“Take it, Take it All!” … from chapter 7

“Take it, Take it All!”


“Dis money, dis good. Dis no money, dis no good,” Sohan Giri said to me from behind, emptying his entire warehouse of English vocabulary in one shot. I turned around. The baba from Thanakpur, on the border of Nepal, wore an army olive-green trenchcoat and nothing underneath. He sat down next to me at Bam Baba’s dhuni and continued his discourse in Hindi.
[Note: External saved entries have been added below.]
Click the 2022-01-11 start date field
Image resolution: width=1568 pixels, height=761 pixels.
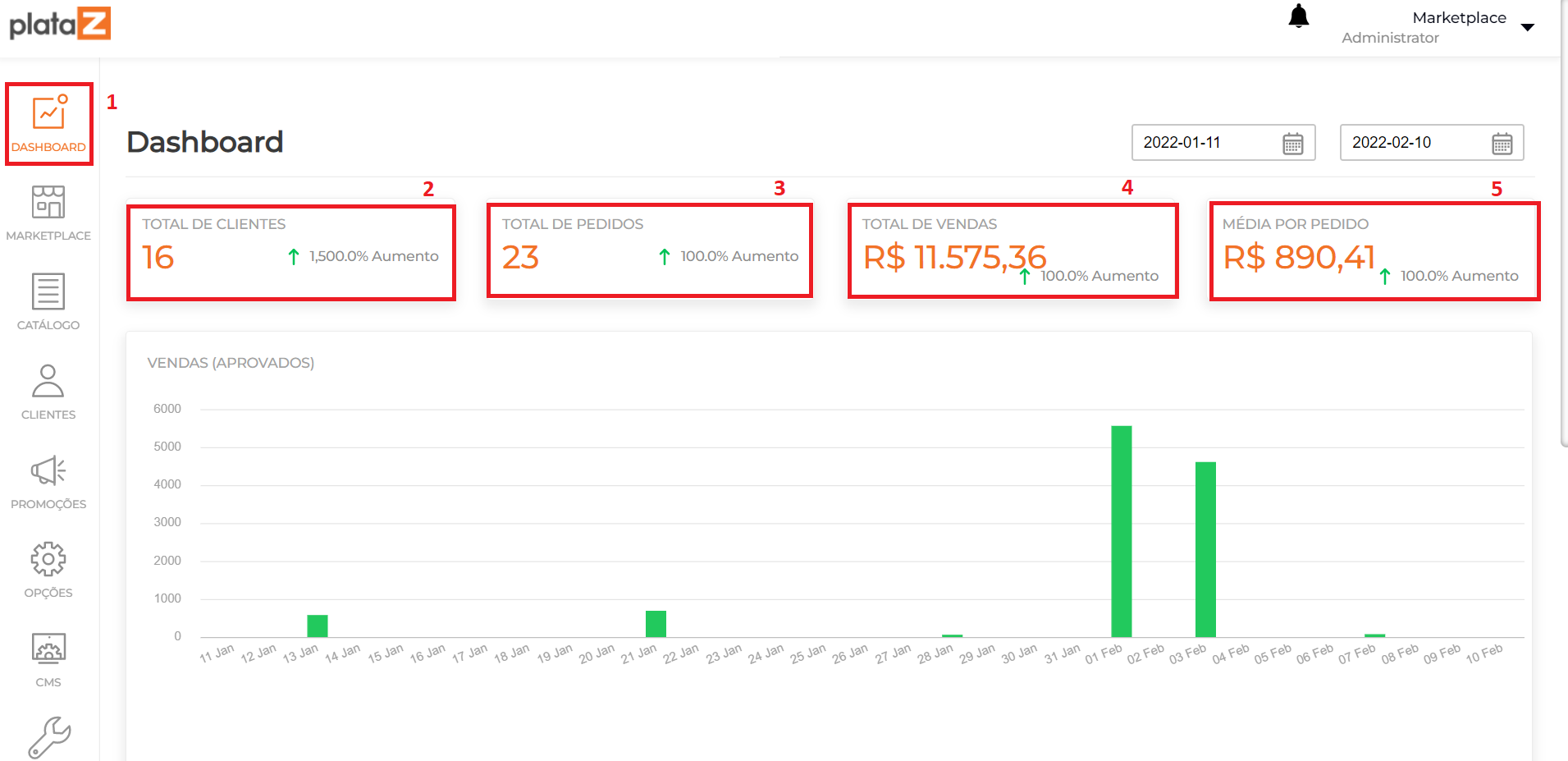(1206, 143)
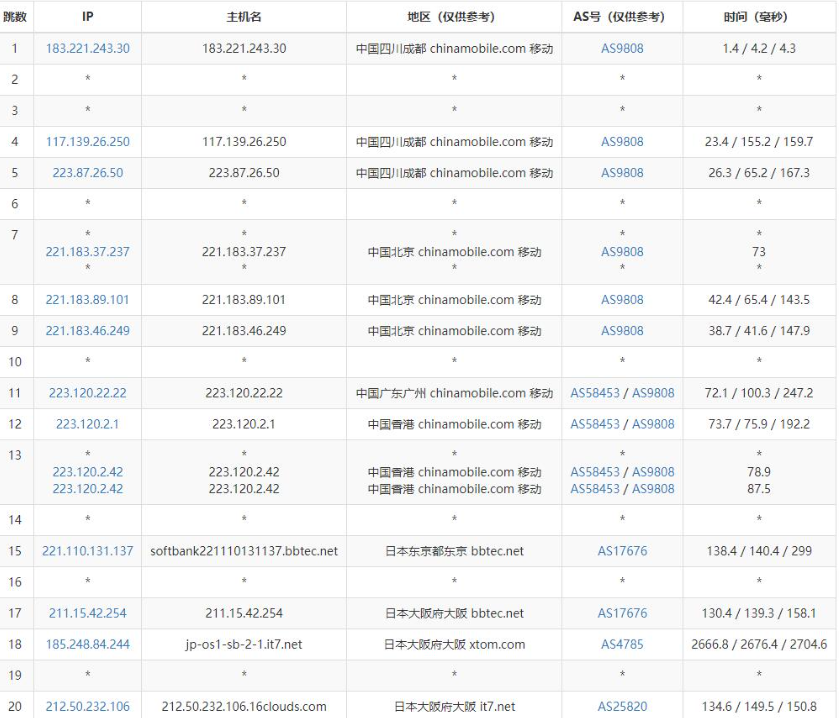This screenshot has height=718, width=839.
Task: Click the 211.15.42.254 link in IP column
Action: click(87, 613)
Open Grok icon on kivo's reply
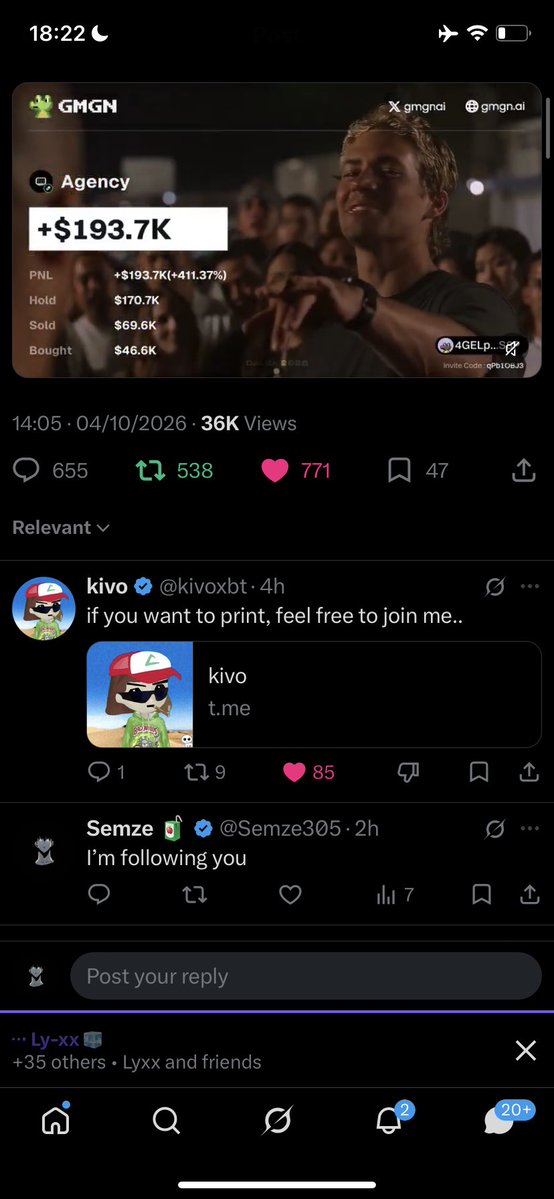The width and height of the screenshot is (554, 1199). tap(495, 587)
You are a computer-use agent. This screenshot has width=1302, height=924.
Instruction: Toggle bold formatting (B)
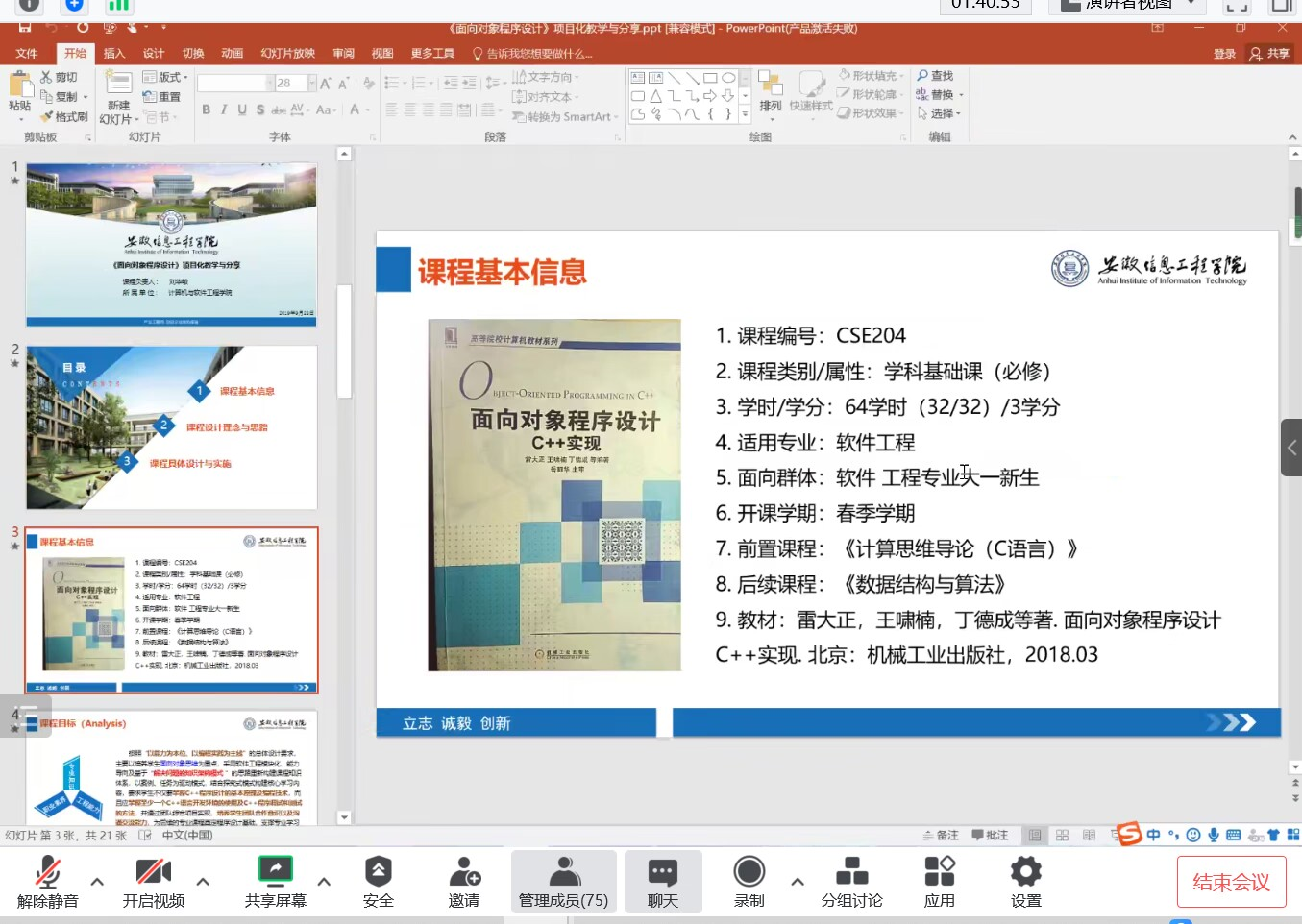(206, 110)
“When you white people first came, you were rich, important, and powerful. You were sahibs and governors and viceroys, even,” he said. “Now look at you. You are begging from beggars, you don’t wear shoes and you sleep on the ghat! What happened?” He crinkled his nose in feigned disgust.

I explained to him that “they” came to conquer you and rule you, but “we people” have come to learn from you.

“So before you came to take our land and our wealth and now you come to take our knowledge!” he commented logically. “And what will you give for the knowledge? Or you just take it and run away?” he said and laughed.

It turned out that Sohan Giri was poking fun at me. He had never been serious for more than a minute in his entire life. “Take it, take it all,” he said, “we give it all to you with love!”

Although this was just a joke, which the other young sadhus around the dhuni were enjoying, I had to admit that he was right. I just walk in, and because I’m a white boy, and logic and experience dictate that probably there is some money somewhere, the streets of Am-rika are paved with gold (or at least gold-plated), and because of my privilege, I presume that ten thousand years of secret knowledge should simply be handed over to me just for the asking.